- [Exercise instructions]:
Pull out every line of the listing below where "agent" appears.
*** Opening of Records shown ***
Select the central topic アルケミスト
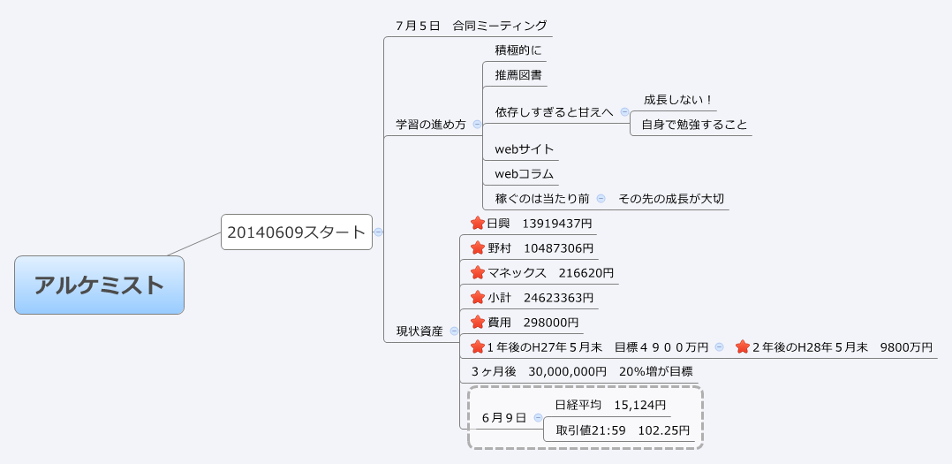Screen dimensions: 952x464 (x=99, y=285)
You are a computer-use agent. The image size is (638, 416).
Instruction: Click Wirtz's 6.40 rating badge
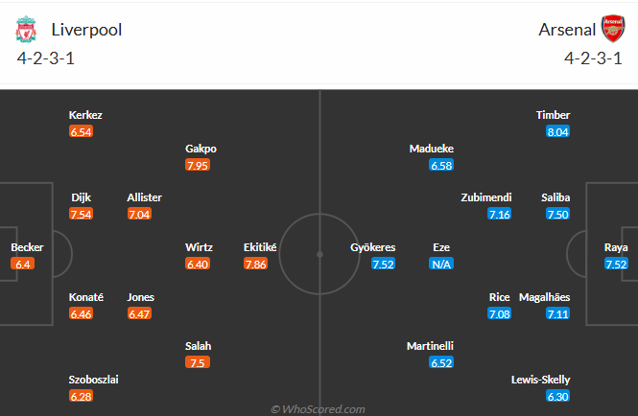pos(199,264)
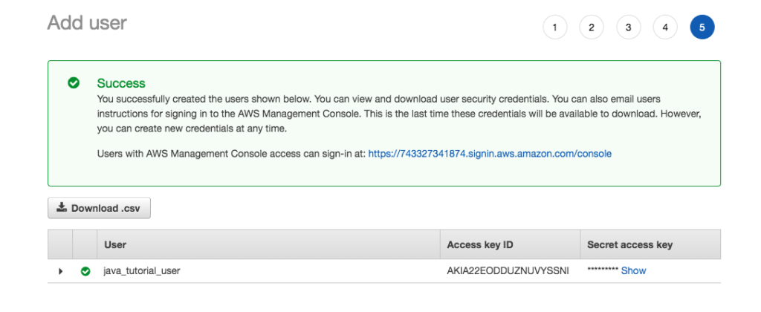Image resolution: width=761 pixels, height=312 pixels.
Task: Click the Success heading text
Action: click(x=121, y=83)
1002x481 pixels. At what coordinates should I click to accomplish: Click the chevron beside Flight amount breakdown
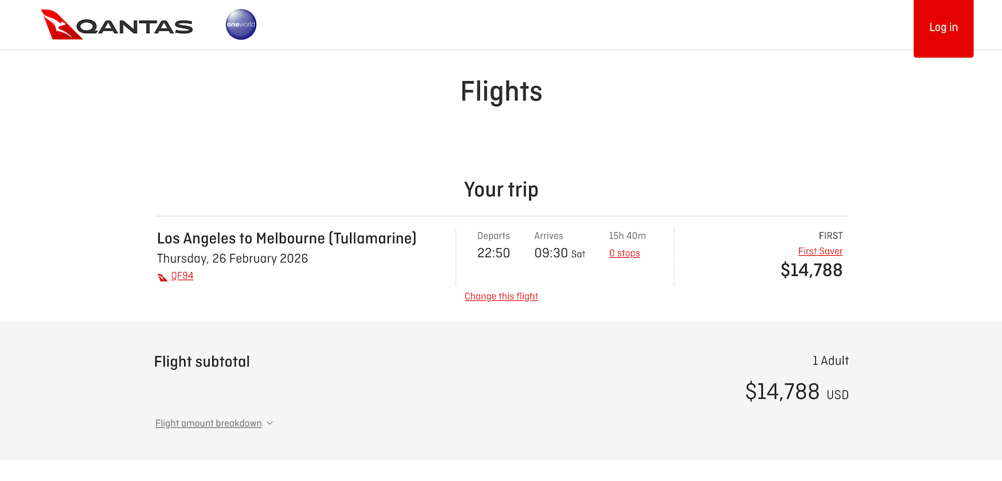point(270,423)
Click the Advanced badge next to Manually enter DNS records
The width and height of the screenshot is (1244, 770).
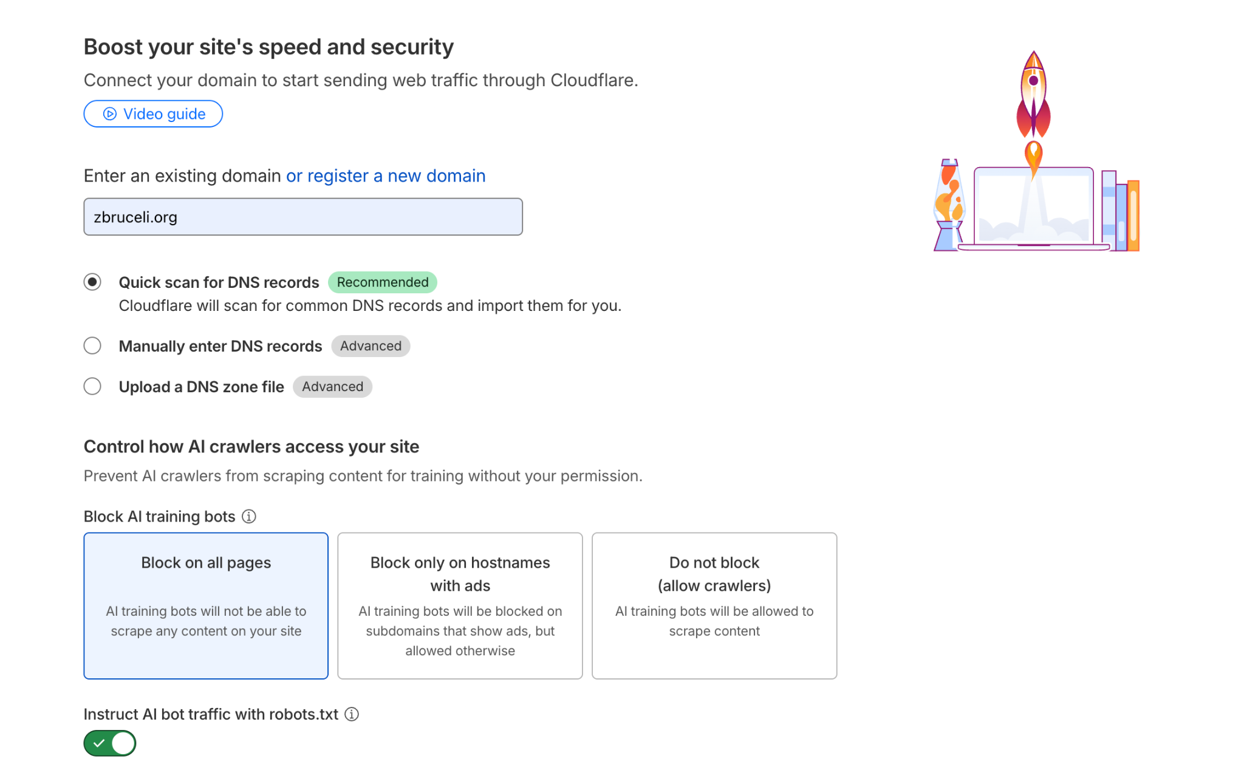pos(371,346)
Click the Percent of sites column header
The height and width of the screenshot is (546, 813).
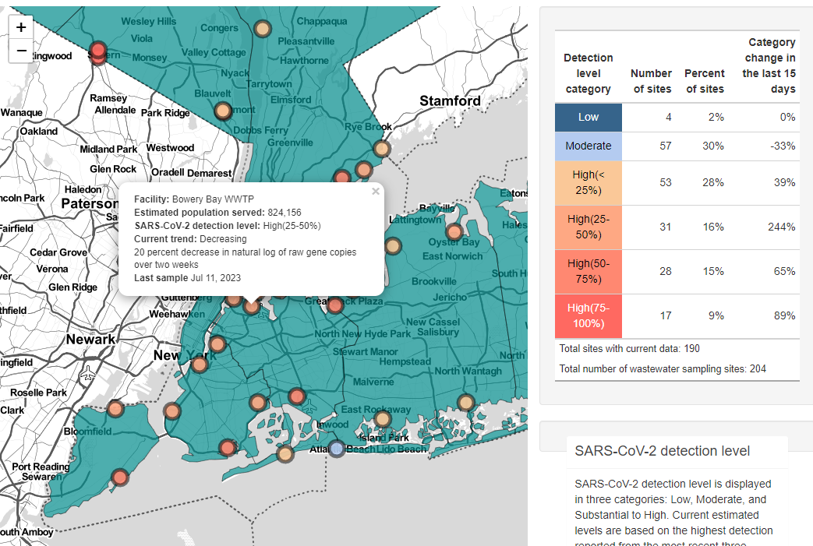704,81
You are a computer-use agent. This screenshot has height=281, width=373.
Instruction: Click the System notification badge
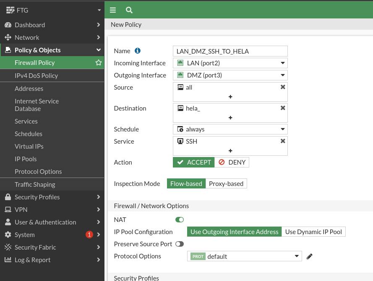[x=89, y=235]
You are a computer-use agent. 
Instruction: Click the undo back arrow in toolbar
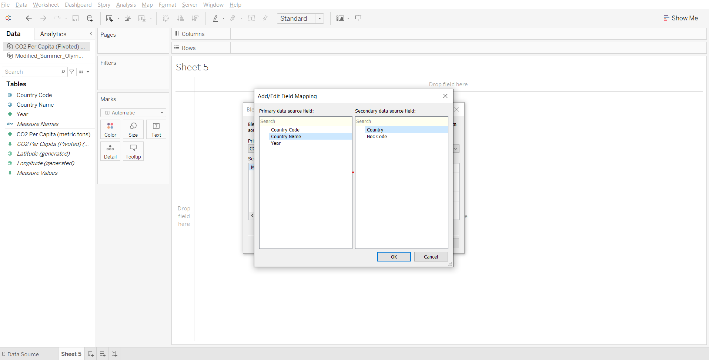[x=29, y=18]
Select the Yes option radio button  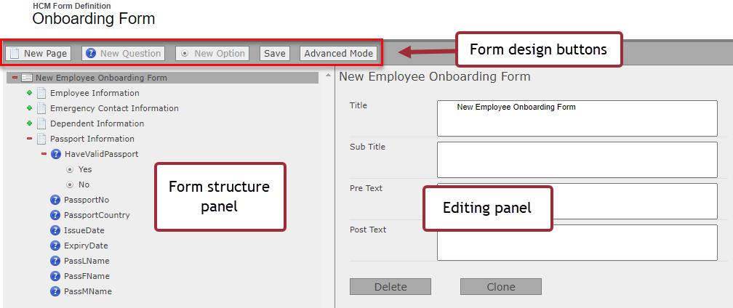70,169
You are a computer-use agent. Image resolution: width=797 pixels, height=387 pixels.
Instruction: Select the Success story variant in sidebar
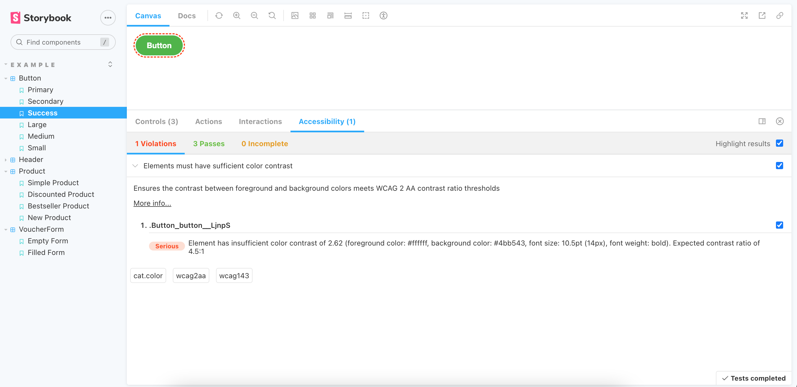(43, 113)
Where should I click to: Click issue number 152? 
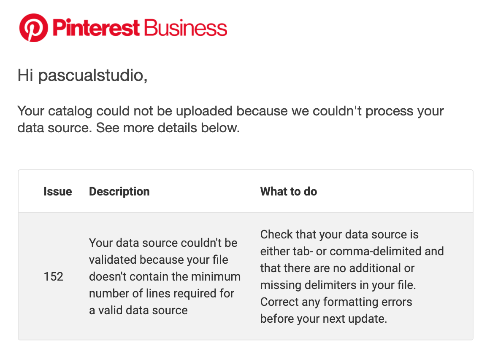tap(54, 276)
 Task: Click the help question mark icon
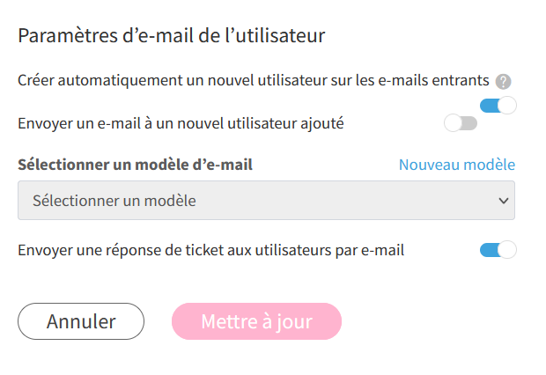(503, 82)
*** Close of Records shown ***
- [Exercise answer]:
You are a computer-use agent. The image size is (638, 416).
You are a computer-use agent. This screenshot has height=281, width=373.
You are a computer-use agent. 
You are a computer-use agent. Image resolution: width=797 pixels, height=387 pixels.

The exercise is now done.